[Collected data entries]
+ + +
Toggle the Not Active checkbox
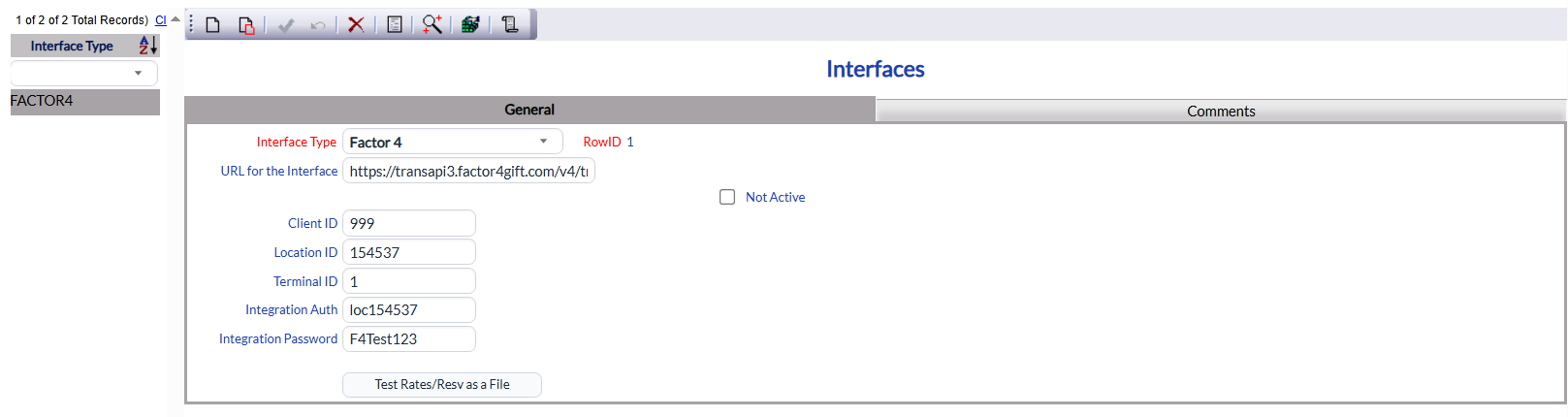This screenshot has height=417, width=1568. coord(727,197)
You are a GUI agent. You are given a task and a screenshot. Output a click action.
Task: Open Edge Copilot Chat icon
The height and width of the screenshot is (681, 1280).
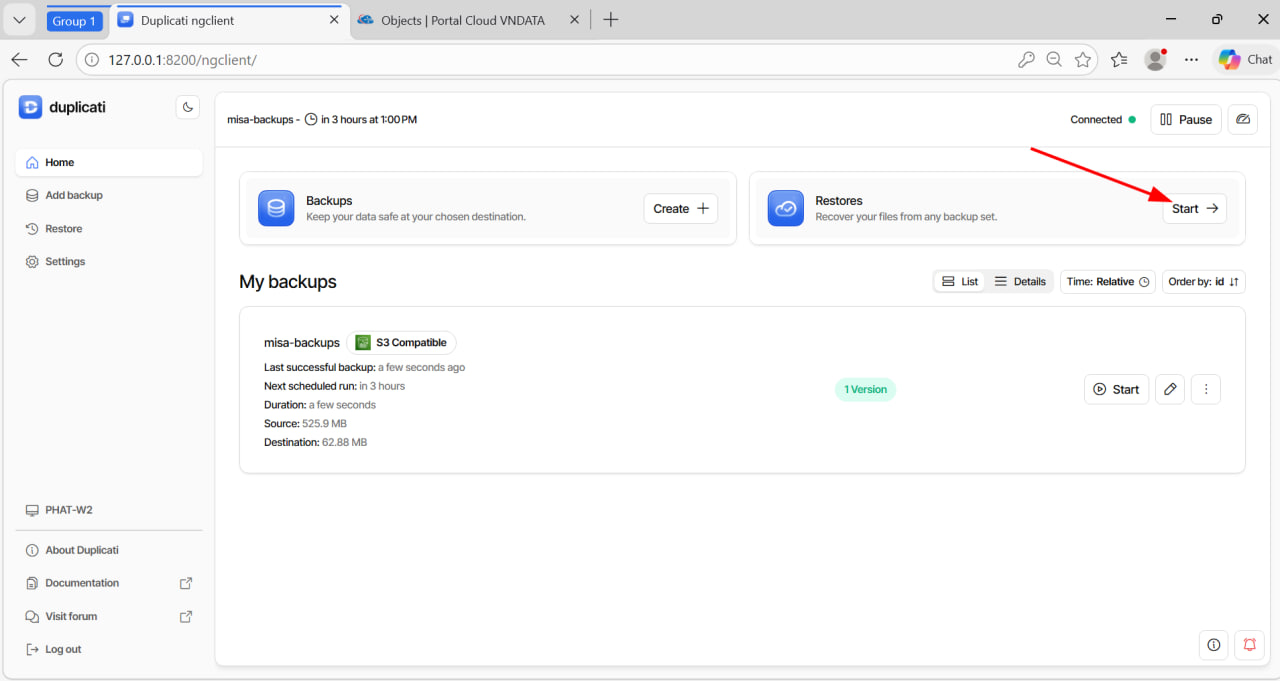(x=1229, y=59)
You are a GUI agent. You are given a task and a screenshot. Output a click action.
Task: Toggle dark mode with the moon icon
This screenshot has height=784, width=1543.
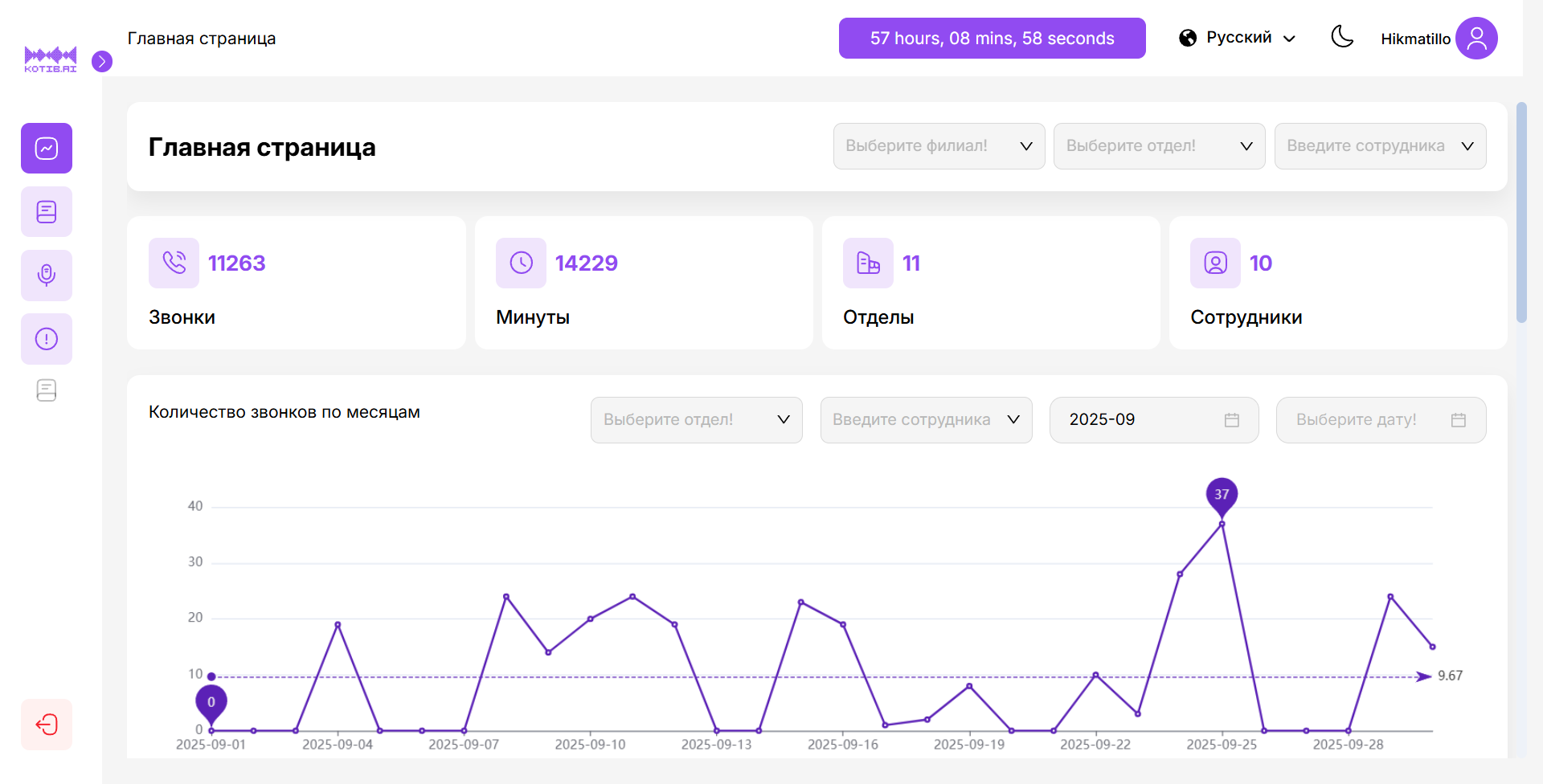[x=1342, y=37]
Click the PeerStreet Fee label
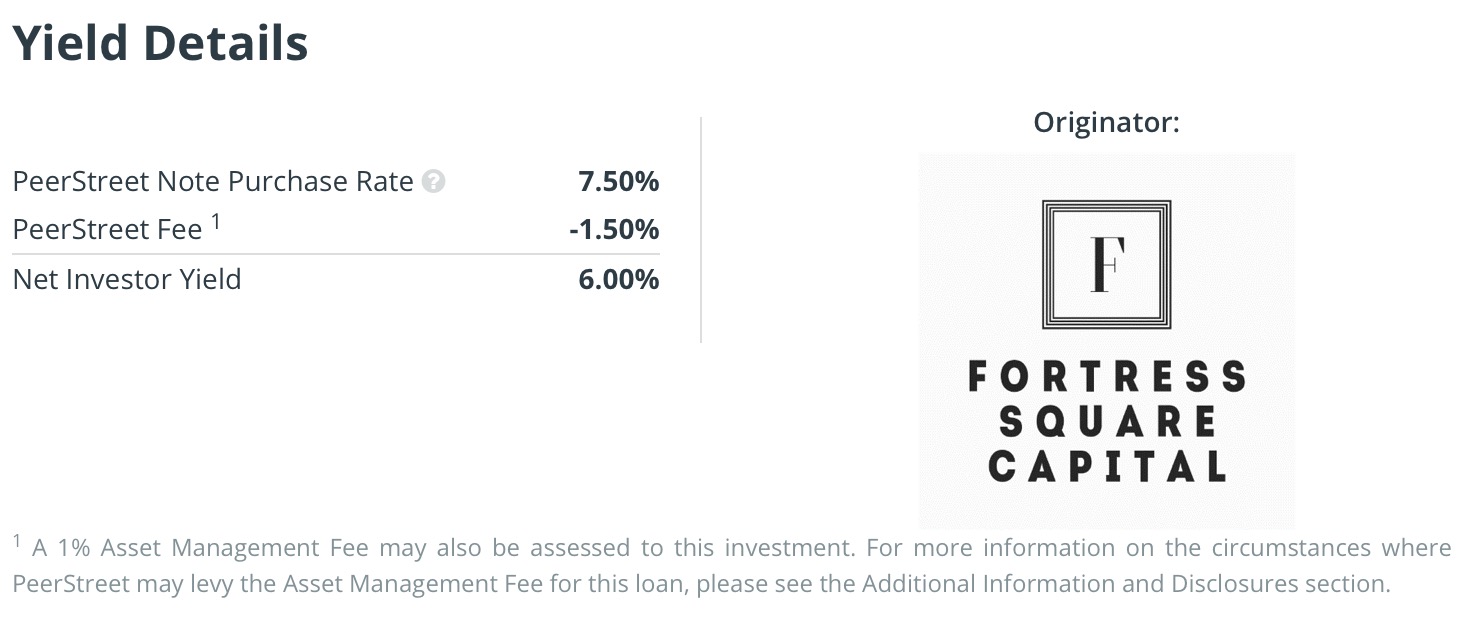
+ + +
Instructions to follow -
Quote, without alteration, the lines running from the line containing "This screenshot has height=784, width=1543." to the last line of the entries, and include no pictures.

Exercise response -
This screenshot has height=784, width=1543.
[x=1342, y=37]
Click the PeerStreet Fee label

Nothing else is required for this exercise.